I glanced around again and suddenly realized what it was about this room Consuelo hated so vehemently. The dolls’ vacant eyes watched me impassively, yet behind their dull expressions I sensed Aunt Alva’s unyielding decrees. Her dictates were everywhere, from the paintings that reflected no young girl’s fancies to the incomparable workmanship of the furnishings that made one afraid to touch or sit or even breathe in the wrong direction.
This room symbolized Consuelo’s very existence in a way I’d never quite understood before, and now I realized part of my lack of comprehension had been due, quite honestly, to envy.

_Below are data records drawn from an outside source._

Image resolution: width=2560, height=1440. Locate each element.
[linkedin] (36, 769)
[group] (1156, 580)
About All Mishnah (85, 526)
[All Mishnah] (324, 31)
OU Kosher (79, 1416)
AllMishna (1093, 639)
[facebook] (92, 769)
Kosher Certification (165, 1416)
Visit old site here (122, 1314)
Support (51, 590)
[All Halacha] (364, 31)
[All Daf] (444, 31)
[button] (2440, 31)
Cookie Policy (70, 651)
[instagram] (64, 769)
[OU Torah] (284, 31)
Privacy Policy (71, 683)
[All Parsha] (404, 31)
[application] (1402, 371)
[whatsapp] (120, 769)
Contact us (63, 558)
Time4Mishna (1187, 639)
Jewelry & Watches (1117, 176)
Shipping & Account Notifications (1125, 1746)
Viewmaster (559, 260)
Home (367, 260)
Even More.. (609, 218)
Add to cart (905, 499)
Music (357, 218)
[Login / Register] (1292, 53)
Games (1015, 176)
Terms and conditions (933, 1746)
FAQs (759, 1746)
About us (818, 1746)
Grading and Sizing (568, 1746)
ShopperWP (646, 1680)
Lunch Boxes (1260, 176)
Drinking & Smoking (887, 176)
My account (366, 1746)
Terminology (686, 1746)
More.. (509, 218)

In my eyes she’d always had everything. Beauty. Intelligence. Privilege. Boundless resources. Had I believed those to be the ingredients of a happy, carefree life? On any ordinary day I’d have said no and meant it. But in my heart of hearts . . . I wasn’t so sure. I couldn’t but admit part of me had always been jealous of Consuelo in a way I hadn’t envied my other Vanderbilt cousins. I thought briefly of Gertrude, Cornelius and Alice’s elder daughter, just a year younger than I. She had been born to the same advantages as Consuelo, but possessed none of Consuelo’s beauty, nor the inherent grace admired by everyone who knew her.
Consuelo had been blessed in every way a person could be, or so it had seemed from my skewed perspective.
I dropped my purse onto the bed beside me and lowered my face to my hands. But I just as quickly raised my chin and squared my shoulders. Had I wronged Consuelo? Advised her improperly out of my own petty jealousy? I swallowed painfully, knowing I deserved no bouts of self-pity. If I were guilty, then I had no choice but to own up to my fault and do everything I possibly could to make amends. I had to find Consuelo. And I had to support her as she wished to be supported, her mother’s wishes be damned.
Even if I made a lifelong enemy in the process.
With that resolve urging me on, I left Consuelo’s room. I needed to go back into town, and I hoped I might borrow one of Aunt Alva’s smaller rigs to spare Barney the exertion. I didn’t get as far as the staircase, however, when humming through an open bedroom door sent me to the threshold.
Hope Stanford sat at the dressing table with a leather-covered jewelry box open before her. Lifting a garnet brooch, she held it up against her summery white blouse with its wide, leg-of-mutton sleeves. After a moment’s consideration she set the brooch beside the box and selected a pearl earring, which she held to her lobe in a gesture at odds with her no-nonsense manner and tight, unforgiving coif.